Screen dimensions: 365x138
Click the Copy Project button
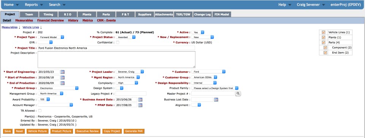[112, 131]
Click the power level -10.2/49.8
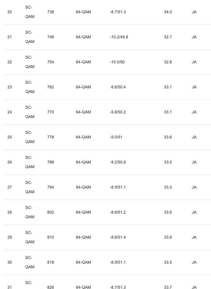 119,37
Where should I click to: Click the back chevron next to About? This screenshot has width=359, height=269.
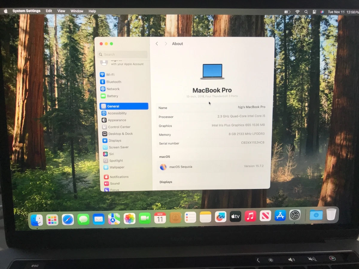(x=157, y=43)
* * *
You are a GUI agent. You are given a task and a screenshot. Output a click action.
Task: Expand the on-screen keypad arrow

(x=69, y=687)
* * *
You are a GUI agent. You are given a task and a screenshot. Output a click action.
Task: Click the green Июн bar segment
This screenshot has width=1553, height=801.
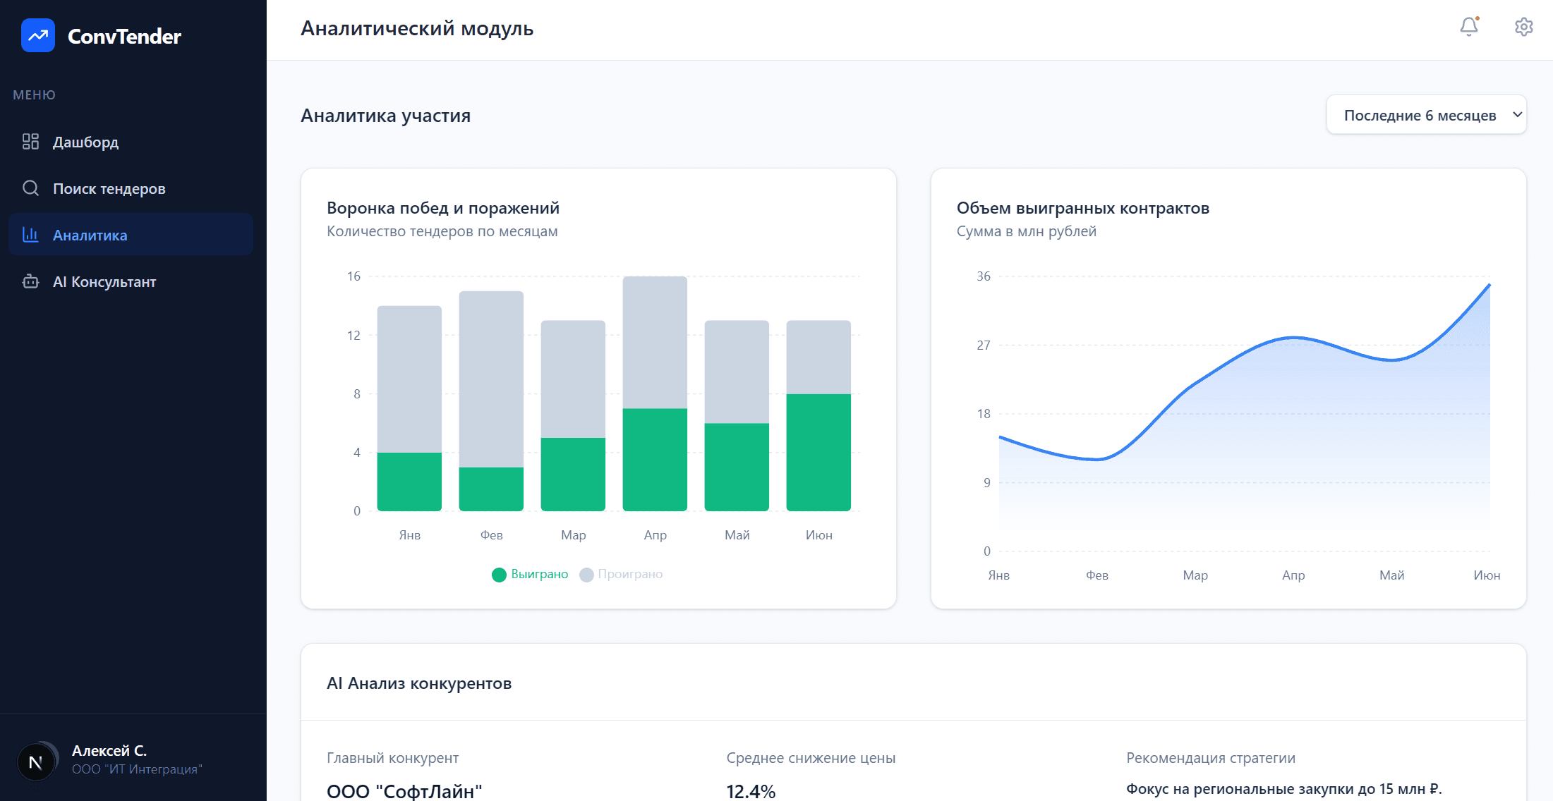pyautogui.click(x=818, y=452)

Work to do: Copy out the entries from the line containing "Click the power level -10.2/49.8" through the line containing "(x=157, y=43)", with both of those lines included. Leave the pictures out of your answer.

Task answer:
Click the power level -10.2/49.8
 119,37
Where should I click to: Click the back chevron next to About? This screenshot has width=359, height=269.
(x=157, y=43)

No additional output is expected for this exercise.